▶ **STATED EXERCISE A**
In the passage on power system frequency, what makes a governor-controlled generator without a droop characteristic fight the others?
▶ **STATED EXERCISE B**
From the passage on power system frequency, copy word for word the part that opens with the words containing "dw/dt is the" and closes with "in reducing frequency.".
▶ **STATED EXERCISE C**
Proceed with the passage on power system frequency, writing on from its last sentence.

▶ **DOCUMENT TEXT**
------------------------------------------------------------

5.For a given level of power imbalance the rate of rise and fall of system frequency is directly dependent on synchronously connected angular momentum.
The rotational form of Newton’s second law of motion; Force = Mass * Acceleration describes the power flow between the rotating inertia (rotational kinetic energy) of a synchronous generator and the power system. It applies for the first few seconds after the onset of a disturbance, i.e.: before the governor and prime mover have had opportunity to adjust the input power to the generator.
Pm – Pe = M * dw/dt
Pm is the mechanical power being applied to the rotor by the prime mover. We consider this is a constant for the few seconds that we are considering.
Pe is the electrical power being taken from the machine. This is variable.
M is the angular momentum of the rotor and the directly connected prime mover. We can also consider M a constant, although strictly speaking it isn’t constant because it depends on w. However as w is held within a small window, M does not vary more than a percent or so.
dw/dt is the rate of change of rotor speed, which relates directly to the rate of increasing or reducing frequency.
The machine is in equilibrium when Pm = Pe. This results in dw/dt being 0, which represents the rotor spinning at a constant speed. The frequency is constant.
When electrical load has been lost Pe is less than Pm and the machine will accelerate resulting in increasing frequency. Alternatively when electrical load is added Pe is greater than Pm the machine will slow down resulting in reducing frequency.
Here’s the key point, for a given level of power imbalance the rate of rise and fall of system frequency is directly dependent on synchronously connected angular momentum, M.
It should now be clear how central a role that synchronously connected angular momentum plays in power system stability. It is the factor that determines how much time generator governors and automatic load shedding systems have to respond to the power flow variation and bring correction.
6 .Generation Follows Demand. The machine governor acts in the system as a feedback controller. The governor’s purpose is to sense the shaft rotational speed, and the rate of speed increase /decrease, and to adjust machine input via a gate control.
The governor’s job is to continuously monitor the rotational speed w of the shaft and the rate of change of shaft speed dw/dt and to control the gate(s) to the prime mover. In the example below, a hydro turbine, the control applied is to adjust the flow of water into the turbine, and increasing or reducing the mechanical power Pm compensate for the increase or reduction in electrical load, ie: to approach equilibrium.
It should be pointed out that while the control systems aim for equilibrium, true equilibrium is never actually achieved. Disturbances are always happening and they have to compensated for continuously, every second of every minute of every hour, 24 hours a day, 365 days a year, year after year.
The discussion has been for a single synchronous generator, whereas of course the grid has hundreds of generators. In order for each governor controlled generator to respond fairly and proportionately to a network power imbalance, governor control is implemented with what is called a ‘droop characteristic’. Without a droop characteristic, governor controlled generators would fight each other each trying to control the frequency to its own setting. A droop characteristic provides a controlled increase in generator output, in inverse proportion to a small drop in frequency.

------------------------------------------------------------

▶ **RAW DATA**

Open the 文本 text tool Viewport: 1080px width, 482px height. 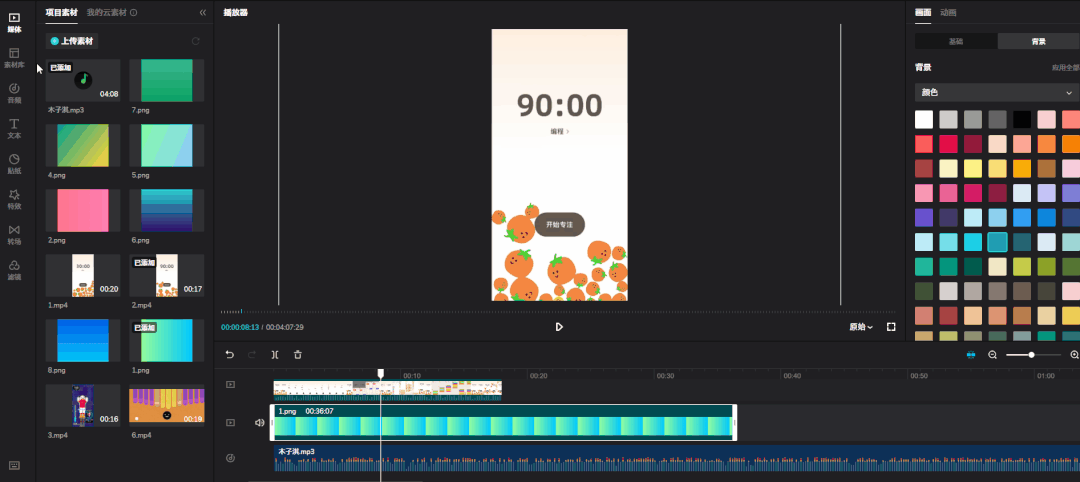(14, 127)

------------------------------------------------------------

▶ **EXERCISE RESULT A**
Each generator tries to control the frequency to its own setting.

▶ **EXERCISE RESULT B**
dw/dt is the rate of change of rotor speed, which relates directly to the rate of increasing or reducing frequency.
The machine is in equilibrium when Pm = Pe. This results in dw/dt being 0, which represents the rotor spinning at a constant speed. The frequency is constant.
When electrical load has been lost Pe is less than Pm and the machine will accelerate resulting in increasing frequency. Alternatively when electrical load is added Pe is greater than Pm the machine will slow down resulting in reducing frequency.

▶ **EXERCISE RESULT C**
In New Zealand the normal operational frequency band is 49.8 to 50.2 Hz. An under frequency event is an event where the frequency drops to 49.25 Hz. It is the generators controlled by governors with a droop characteristic that pick up the load increase and thereby maintain stability. If it happens that the event is large and the governor response is insufficient to arrest the falling frequency, under frequency load shedding relays turn off load.
Here is a record of an under frequency event earlier this month, where a power station tripped.
The generator tripped at point A which started the frequency drop. The rate of drop dw/dt is determined by size of the power imbalance divided by the synchronous angular momentum (Pm – Pe)/M. In only 6 seconds the frequency drop was arrested at point B by other governor controlled generators and under frequency load shedding, and in about 6 further seconds additional power is generated, once again under the control of governors, and the frequency was restored to normal at point C. The whole event lasting merely 12 seconds.
So why would we care about a mere 12 second dip in frequency of less than 1 Hz. The reason is that without governor action and under frequency load shedding, a mere 12 second dip would instead be a complete power blackout of the North Island of New Zealand.
7.An under frequency event on the North Island of New Zealand demonstrates how critical is electrical system stability.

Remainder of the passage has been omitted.